Importanza dell'umidità nello sviluppo e nella diffusione di Amblyseius andersoni Chant (Acarina Phytoseiidae)
Pubblicato 2024-10-28
Parole chiave
- Phytoseiidae,
- Amblyseius andersoni,
- umidità,
- sopravvivenza
Come citare
Abstract
È osservazione di più anni che A. andersoni trasportato dalla Pianura Padana (dove è diffuso da tempo) nei frutteti dell'area di Montpellier, dopo una prima risposta in presenza di preda, dal mese di giugno declina; si ricerca qui la causa dell'insuccesso: 1) con indagini di laboratorio sulle esigenze di umidità di questa specie; 2) con il confronto fra le condizioni climatiche del paese di provenienza e quello di introduzione. La ricerca di laboratorio si è svolta esponendo femmine svernanti in diapausa a 50, 60, 70, 80% RH e a temperature di 20 e 25 °C. Si è rilevato che la mortalità delle femmine diminuisce con l'aumentare dell'UR, che la soglia critica si trova fra 70 e 80% UR e che 1'80% UR è il livello ottimale per la vita e lo sviluppo di A. andersoni. Il confronto fra le oscillazioni dell'UR nel clima della Valle Padana e dell'area di Montpellier rileva che in questa località il livello di umidità è spesso molto più basso di quello della Valle Padana.
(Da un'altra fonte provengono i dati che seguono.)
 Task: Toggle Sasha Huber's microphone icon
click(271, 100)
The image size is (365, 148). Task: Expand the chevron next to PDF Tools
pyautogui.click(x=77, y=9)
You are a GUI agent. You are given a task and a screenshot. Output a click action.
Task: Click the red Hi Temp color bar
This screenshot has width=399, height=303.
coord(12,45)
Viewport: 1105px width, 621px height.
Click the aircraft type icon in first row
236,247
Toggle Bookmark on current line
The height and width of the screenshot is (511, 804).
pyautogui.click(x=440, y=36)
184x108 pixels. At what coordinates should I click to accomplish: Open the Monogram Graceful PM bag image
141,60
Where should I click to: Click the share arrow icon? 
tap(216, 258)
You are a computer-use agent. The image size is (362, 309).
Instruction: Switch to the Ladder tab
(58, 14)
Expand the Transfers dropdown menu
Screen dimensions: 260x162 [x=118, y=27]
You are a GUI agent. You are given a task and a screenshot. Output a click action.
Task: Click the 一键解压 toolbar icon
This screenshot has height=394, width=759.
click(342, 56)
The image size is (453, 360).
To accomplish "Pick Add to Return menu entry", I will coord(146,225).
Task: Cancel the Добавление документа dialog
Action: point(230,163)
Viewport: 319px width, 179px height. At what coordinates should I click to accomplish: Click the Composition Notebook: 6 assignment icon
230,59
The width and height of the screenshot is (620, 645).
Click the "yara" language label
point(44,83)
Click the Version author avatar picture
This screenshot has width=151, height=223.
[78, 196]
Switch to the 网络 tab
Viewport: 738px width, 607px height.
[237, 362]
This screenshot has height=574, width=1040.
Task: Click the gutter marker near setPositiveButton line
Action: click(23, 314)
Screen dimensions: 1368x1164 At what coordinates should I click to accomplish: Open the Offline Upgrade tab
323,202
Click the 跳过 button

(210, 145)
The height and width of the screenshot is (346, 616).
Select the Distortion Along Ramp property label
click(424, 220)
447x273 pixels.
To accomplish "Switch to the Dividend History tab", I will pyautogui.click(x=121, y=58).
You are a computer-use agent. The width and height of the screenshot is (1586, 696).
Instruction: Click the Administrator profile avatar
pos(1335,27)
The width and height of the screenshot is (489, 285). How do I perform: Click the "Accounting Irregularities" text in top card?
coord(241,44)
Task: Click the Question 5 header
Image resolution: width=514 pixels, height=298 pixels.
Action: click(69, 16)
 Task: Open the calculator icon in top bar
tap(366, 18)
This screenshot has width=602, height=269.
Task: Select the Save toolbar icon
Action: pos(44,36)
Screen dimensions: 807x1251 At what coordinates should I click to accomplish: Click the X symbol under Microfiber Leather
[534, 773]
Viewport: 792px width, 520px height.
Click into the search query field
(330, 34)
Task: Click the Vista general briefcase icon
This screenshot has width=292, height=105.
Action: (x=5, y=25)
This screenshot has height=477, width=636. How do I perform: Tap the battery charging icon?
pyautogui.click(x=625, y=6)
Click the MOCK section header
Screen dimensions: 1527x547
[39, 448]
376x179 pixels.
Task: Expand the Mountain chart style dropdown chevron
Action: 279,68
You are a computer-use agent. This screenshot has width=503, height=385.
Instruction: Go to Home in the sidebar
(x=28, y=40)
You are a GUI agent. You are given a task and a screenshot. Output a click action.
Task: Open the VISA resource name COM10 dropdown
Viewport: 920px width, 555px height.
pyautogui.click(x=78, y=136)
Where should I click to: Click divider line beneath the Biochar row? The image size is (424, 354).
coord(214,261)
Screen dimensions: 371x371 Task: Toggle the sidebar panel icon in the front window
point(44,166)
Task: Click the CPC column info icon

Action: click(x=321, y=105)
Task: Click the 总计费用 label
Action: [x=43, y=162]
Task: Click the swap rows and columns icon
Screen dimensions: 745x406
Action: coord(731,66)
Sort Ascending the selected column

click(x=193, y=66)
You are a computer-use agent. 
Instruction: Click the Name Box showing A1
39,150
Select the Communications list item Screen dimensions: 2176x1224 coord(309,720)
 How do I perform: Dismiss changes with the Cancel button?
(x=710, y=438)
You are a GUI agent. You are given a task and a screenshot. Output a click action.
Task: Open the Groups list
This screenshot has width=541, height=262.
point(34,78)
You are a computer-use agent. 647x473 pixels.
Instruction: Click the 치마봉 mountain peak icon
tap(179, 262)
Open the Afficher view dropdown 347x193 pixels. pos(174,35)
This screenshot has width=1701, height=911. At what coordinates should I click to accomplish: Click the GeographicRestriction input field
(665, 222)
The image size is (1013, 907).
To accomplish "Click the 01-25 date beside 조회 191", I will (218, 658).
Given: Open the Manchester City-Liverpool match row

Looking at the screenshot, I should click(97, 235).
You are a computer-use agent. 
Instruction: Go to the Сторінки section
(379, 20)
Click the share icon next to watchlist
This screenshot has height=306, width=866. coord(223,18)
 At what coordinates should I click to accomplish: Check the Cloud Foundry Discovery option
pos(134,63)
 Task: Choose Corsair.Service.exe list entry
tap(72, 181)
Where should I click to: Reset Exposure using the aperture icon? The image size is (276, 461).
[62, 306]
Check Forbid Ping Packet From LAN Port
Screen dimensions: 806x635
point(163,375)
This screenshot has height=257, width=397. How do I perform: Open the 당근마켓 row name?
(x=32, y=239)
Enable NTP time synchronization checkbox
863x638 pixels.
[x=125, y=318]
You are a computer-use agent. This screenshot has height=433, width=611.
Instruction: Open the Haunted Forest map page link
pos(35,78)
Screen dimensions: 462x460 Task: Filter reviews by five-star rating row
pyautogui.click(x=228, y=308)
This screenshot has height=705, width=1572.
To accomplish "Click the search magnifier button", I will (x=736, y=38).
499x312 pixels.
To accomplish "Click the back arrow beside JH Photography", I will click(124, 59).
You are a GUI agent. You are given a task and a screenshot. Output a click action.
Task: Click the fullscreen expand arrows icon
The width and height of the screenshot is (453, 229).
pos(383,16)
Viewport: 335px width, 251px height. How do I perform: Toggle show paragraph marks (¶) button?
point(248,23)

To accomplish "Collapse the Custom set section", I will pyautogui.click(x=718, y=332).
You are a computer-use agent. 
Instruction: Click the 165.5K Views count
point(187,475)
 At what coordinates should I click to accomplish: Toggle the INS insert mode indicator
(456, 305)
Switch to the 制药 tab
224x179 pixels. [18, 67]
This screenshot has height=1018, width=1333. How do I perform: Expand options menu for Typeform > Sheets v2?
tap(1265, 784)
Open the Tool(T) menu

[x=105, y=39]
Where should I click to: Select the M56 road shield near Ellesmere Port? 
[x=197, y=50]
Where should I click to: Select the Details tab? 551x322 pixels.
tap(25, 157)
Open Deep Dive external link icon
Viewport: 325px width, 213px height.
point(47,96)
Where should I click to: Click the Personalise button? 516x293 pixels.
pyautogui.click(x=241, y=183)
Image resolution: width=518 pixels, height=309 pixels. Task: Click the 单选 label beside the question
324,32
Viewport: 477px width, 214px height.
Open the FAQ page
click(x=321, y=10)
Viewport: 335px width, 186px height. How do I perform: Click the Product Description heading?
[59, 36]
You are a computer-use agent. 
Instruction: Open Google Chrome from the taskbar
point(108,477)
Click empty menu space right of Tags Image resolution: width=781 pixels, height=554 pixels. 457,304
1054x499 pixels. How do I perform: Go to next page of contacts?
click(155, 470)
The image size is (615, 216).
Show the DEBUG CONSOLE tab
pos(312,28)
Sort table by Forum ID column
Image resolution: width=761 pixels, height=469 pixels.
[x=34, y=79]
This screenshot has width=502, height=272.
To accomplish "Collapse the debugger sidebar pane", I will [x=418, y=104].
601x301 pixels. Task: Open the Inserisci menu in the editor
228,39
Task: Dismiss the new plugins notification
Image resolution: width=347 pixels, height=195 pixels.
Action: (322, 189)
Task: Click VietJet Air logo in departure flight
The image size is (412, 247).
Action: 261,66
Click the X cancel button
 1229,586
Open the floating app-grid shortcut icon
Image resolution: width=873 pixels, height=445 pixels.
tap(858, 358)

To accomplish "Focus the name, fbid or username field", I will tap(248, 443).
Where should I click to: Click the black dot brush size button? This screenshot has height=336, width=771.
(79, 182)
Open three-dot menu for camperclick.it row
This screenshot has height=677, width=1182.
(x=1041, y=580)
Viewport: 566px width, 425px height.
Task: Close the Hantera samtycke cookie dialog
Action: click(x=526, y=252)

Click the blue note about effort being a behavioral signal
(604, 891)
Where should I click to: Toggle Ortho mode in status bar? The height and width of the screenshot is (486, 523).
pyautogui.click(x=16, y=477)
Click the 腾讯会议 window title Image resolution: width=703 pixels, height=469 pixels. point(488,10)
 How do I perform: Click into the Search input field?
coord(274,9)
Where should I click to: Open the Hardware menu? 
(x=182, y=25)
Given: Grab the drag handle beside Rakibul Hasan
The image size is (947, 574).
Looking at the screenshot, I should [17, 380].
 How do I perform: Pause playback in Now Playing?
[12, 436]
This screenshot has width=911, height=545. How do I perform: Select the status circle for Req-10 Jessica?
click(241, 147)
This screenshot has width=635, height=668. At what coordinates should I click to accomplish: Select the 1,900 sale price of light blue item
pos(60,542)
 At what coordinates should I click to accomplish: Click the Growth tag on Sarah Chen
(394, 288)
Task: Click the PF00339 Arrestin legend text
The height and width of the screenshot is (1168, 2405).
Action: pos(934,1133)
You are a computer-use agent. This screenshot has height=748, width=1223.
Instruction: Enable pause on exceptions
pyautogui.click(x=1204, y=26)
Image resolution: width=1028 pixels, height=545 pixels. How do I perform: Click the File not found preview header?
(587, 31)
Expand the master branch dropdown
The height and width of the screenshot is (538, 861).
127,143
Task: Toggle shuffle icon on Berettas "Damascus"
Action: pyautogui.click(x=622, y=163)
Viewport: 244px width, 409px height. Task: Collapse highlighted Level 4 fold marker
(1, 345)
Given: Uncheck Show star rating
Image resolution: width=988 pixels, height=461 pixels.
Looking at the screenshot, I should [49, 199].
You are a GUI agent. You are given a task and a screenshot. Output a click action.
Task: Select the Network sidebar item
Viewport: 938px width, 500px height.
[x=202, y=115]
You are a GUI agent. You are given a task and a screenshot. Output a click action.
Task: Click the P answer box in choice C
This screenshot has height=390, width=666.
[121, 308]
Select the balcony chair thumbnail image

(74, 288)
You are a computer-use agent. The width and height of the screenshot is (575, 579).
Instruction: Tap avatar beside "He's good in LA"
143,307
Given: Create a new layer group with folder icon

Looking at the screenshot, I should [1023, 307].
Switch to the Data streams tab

Si suppone pertanto che la causa della mancata affermazione di A. andersoni nel nuovo habitat sia l'intolleranza alle basse umidità in alcuni mesi dell'anno, analogamente a quanto è stato osservato per altre specie. La difficoltà di una valutazione della reale umidità cui è soggetta la specie nel clima del nuovo habitat viene discussa.